On Farm Bill, Frank Lucas says one thing is certain: “We’ll spend less”

According to U.S. Rep. Frank Lucas of Cheyenne, “The only thing that is certain about the Farm Bill is that the present one expires at the end of September. So, we either have to extend the present bill or write a new Farm Bill.”

In an interview with CapitolBeatOK, the Republican from Oklahoma’s Third Congressional District asserted, “Writing a new Farm Bill means that we’ll spend less, because in the United States House of Representatives this time, we’re going to spend less on everything. That’s just a given.

“With the budgetary problems that we have – the trillion annual dollar deficits, the $15 trillion national debt – we’re going to spend less. So, it’s how much less?

“How do you come up with a bill that spends less and still provides the kind of Farm Bill that everyone across the country, and in all commodity groups, can participate in? 

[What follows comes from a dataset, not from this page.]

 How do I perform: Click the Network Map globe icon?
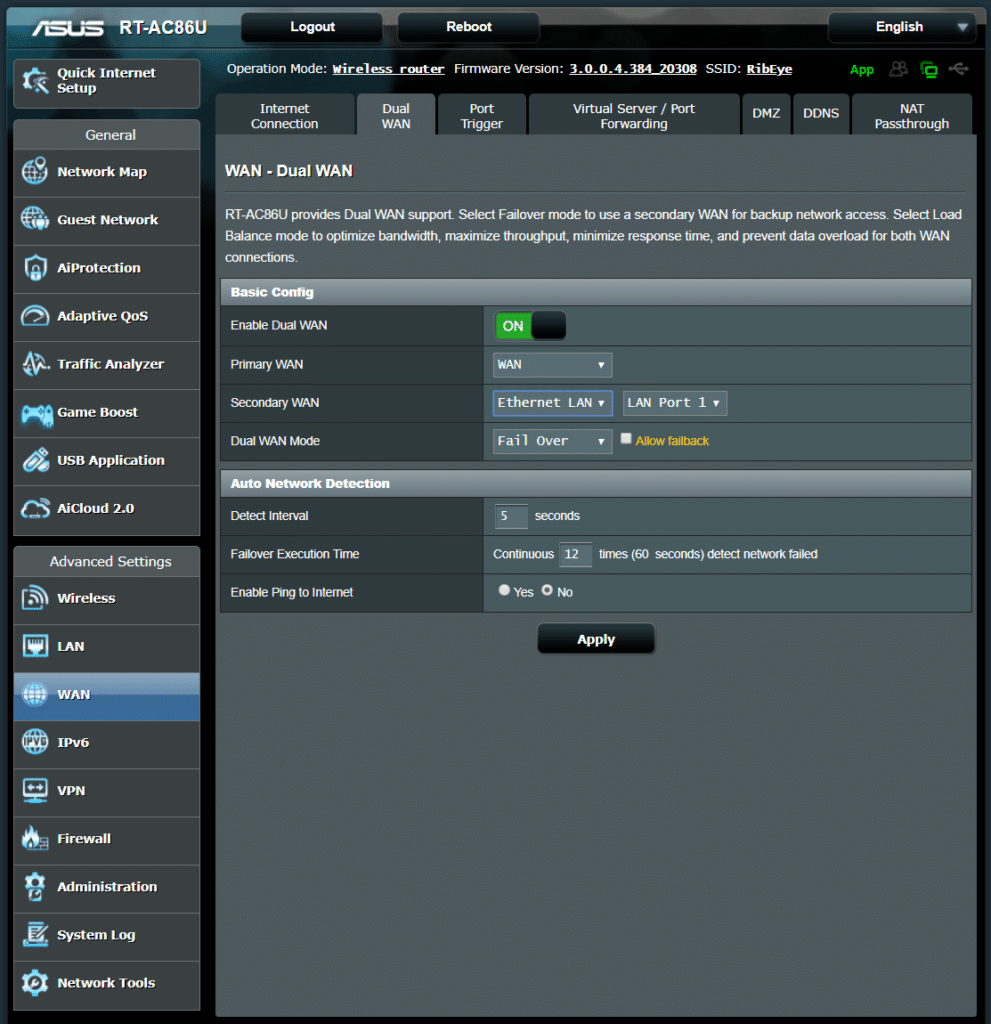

“Sometimes, people forget that this Farm Bill has, over time, evolved to the point where 75 percent of all Farm Bill spending, over the last five-year period, will go to social nutrition programs.

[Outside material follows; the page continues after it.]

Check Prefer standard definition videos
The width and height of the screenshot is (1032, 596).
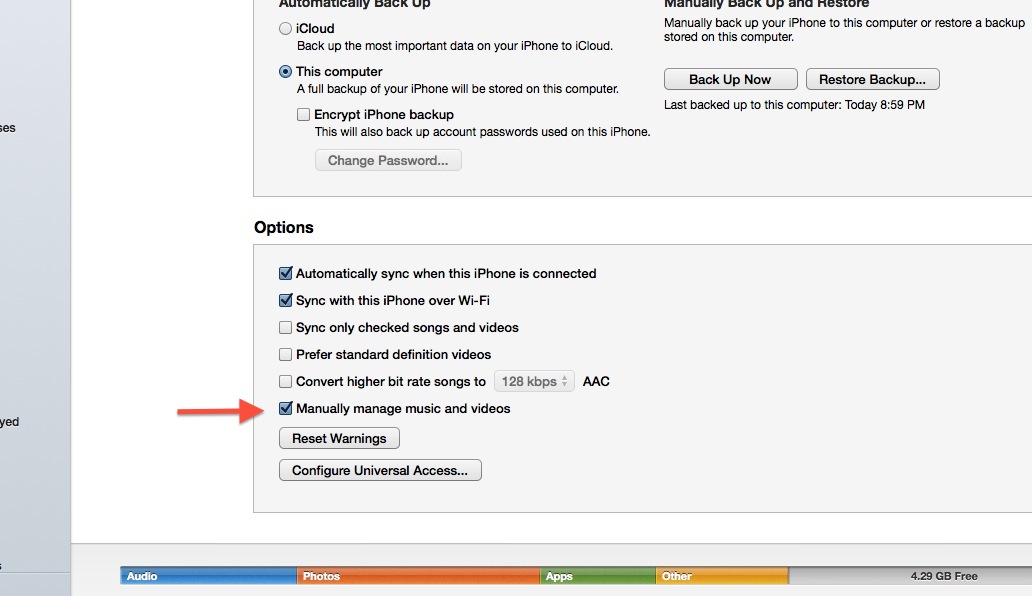point(286,355)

“That leaves the rest for conservation, rural development, commodity title and farm credit. That’s a pretty small slice. So, actually, in some ways it might be even better to describe it as a feeding bill that just happens to raise food.” 

Now the “dean” of the Oklahoma congressional delegation (he was first elected in spring of 1994), Lucas continued, “having a conservative United States House, by the definition of the Third District of Oklahoma, a liberal president and a United States Senate – where, under Harry Reid, basically no one is in control – it’s hard to make anything legislatively happen. 

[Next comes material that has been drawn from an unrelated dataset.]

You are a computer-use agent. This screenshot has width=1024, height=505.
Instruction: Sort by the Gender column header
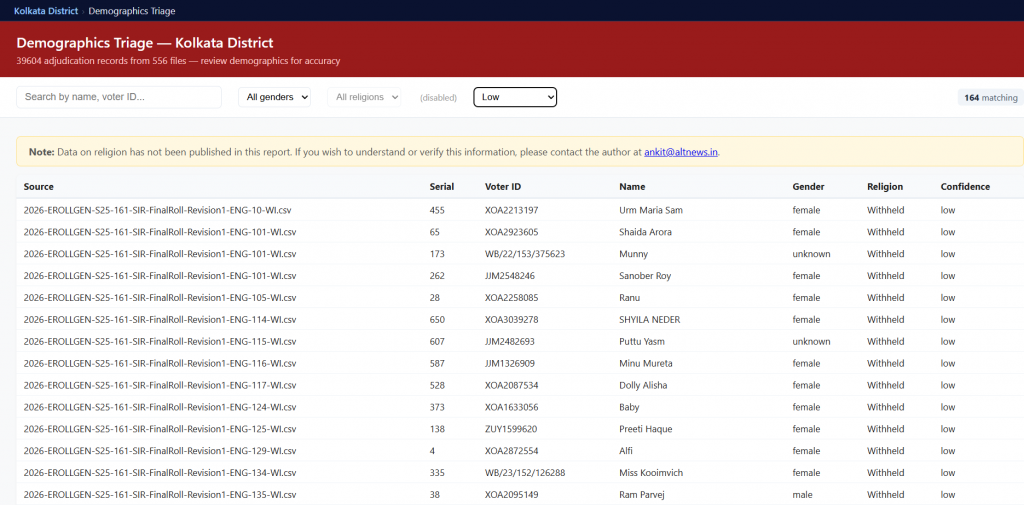click(808, 187)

“But, I’m working very hard across the aisle in the House, and across-Chamber to craft another comprehensive five year Farm Bill.”

Bi-partisan policy making seems to be under stress and strain in every aspect of work in Congress, yet it is a long-standing tradition in Agricultural policy. Asked about the approach the panel has taken under his chairmanship (which began when Republicans regained control of the U.S. House in 2010), Lucas reflected, “Up until this point, I would say that we’ve done amazingly well.”

He recounted, “In the Super Committee process, reaching across the aisle on the Ag side in the House and in the Senate, we came to an agreement on a bill that would in effect have been a five-year farm bill, with $23 billion in cuts. 

“No other committee, not even the Super Committee themselves, could agree on anything. The Ag Committees in the House and Senate did our work in a bipartisan way. But alas, the Super Committee process failed, so we start all over again.”

Lucas continued, “Under the Ryan budget resolution, we’re obligated to come up $33 billion in existing savings, over the next month, in present Farm Bill spending. That’s going to be a tough lift, and it’s going to be hard on comity in the Committee, but we’ll do it. 

“Then, we’ll begin to parse the process of crafting a Farm Bill. Ultimately, as I’ve said all along, we’ll spend less, but it’s still going to be a comprehensive Farm Bill. We can get it done, it’s just going to be really, really tough to do.

Switching from commodity pricing issues, CapitolBeatOK asked about the upstream flood control dam “ rehab” program, part of the Conservation Title in the Farm bill. 

Lucas  explained, “it’s a relatively small portion, but .. a basic infrastructure element inside the Farm Bill.”

Concerning existing earthen dams throughout the American West, he observed, “ The original structures, many of them may end up across the 50-year mark. Without rehab, without addressing the let-down pipes, and the valve works – all things that were designed with the best technology of the ‘40s, ‘50s and ‘60s – then potentially these structures might have to be not only decommissioned but removed.

“By spending a little money on rehab, using modern alloys and mechanical parts works, using different composite parts for let-down pipes, we can extend those structures lives from its present 50-year limit by potentially much as a hundred years.

“That has been one of my crusade issues, working with the conservation districts in Oklahoma and across the country. We’re going to work very hard to make sure that is properly funded in this Farm Bill.”

Lucas pivoted, to stress in rarely-seen passionate terms, his view as a powerful House leader that “all spending is under scrutiny. I mean, in the House, where the focus is on reducing spending, all spending is under scrutiny. Even programs like this that might appear to be beyond question, will have to justified, and defended and fought for.”